= REQUEST =
Format the listing lines from the line with "Image resolution: width=874" up to and including the line with "pos(569,408)" as a JSON list of strings, one string per line, leaving out any blank lines.

--- start SOURCE RECORDS ---

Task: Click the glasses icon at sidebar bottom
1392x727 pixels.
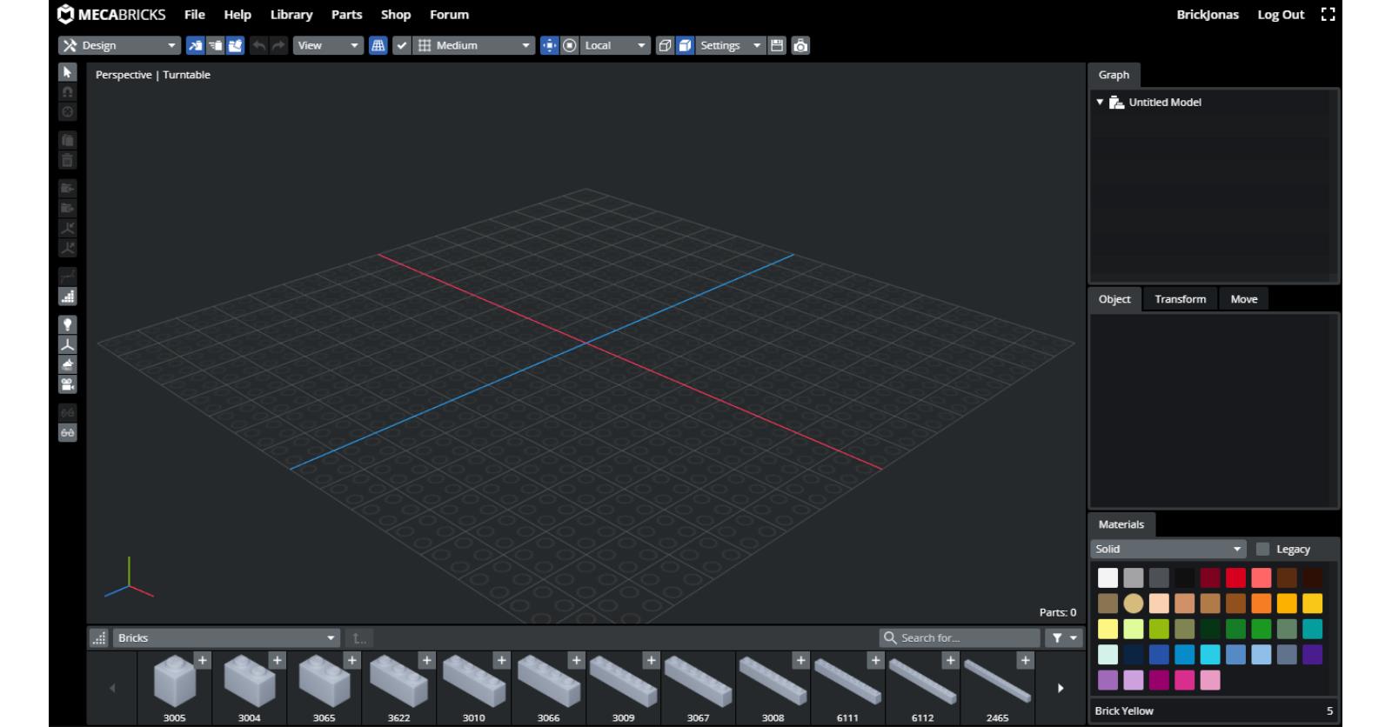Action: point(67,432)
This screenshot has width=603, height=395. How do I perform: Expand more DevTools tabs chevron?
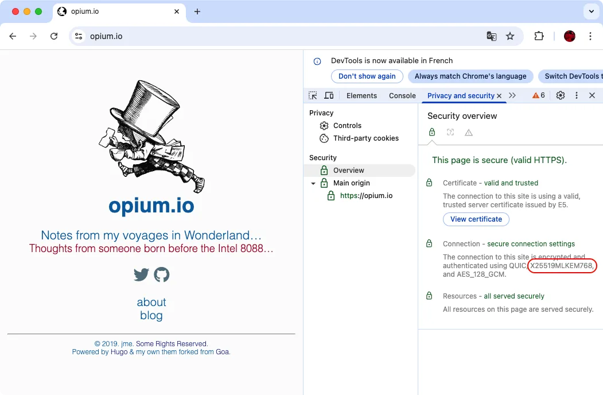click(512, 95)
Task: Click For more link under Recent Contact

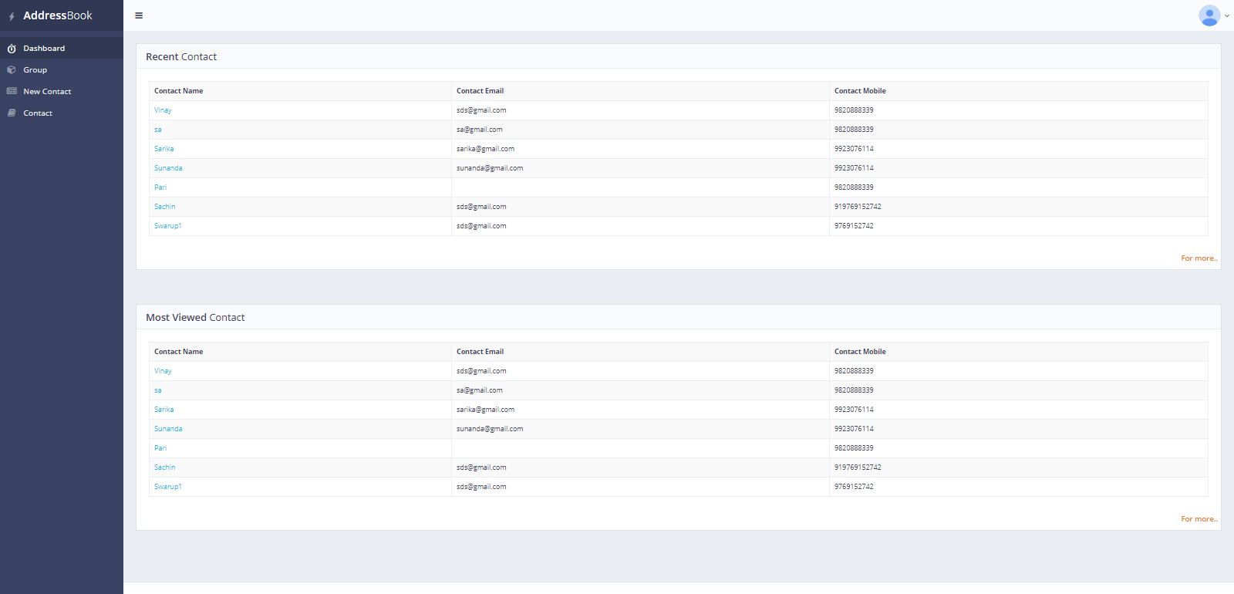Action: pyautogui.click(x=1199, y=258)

--- end SOURCE RECORDS ---
--- start SOURCE RECORDS ---

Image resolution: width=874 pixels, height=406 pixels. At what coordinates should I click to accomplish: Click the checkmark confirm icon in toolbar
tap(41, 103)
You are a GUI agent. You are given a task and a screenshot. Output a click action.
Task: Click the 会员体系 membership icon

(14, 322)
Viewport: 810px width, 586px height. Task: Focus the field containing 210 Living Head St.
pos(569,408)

--- end SOURCE RECORDS ---
--- start SOURCE RECORDS ---

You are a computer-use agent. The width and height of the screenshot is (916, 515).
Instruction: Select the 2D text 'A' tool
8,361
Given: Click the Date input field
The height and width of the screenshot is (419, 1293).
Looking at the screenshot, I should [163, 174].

--- end SOURCE RECORDS ---

= PROBLEM SOLUTION =
[
  "Image resolution: width=874 pixels, height=406 pixels. At what coordinates should I click to accomplish: Click the checkmark confirm icon in toolbar",
  "tap(41, 103)",
  "You are a GUI agent. You are given a task and a screenshot. Output a click action.",
  "Task: Click the 会员体系 membership icon",
  "(14, 322)",
  "Viewport: 810px width, 586px height. Task: Focus the field containing 210 Living Head St.",
  "pos(569,408)"
]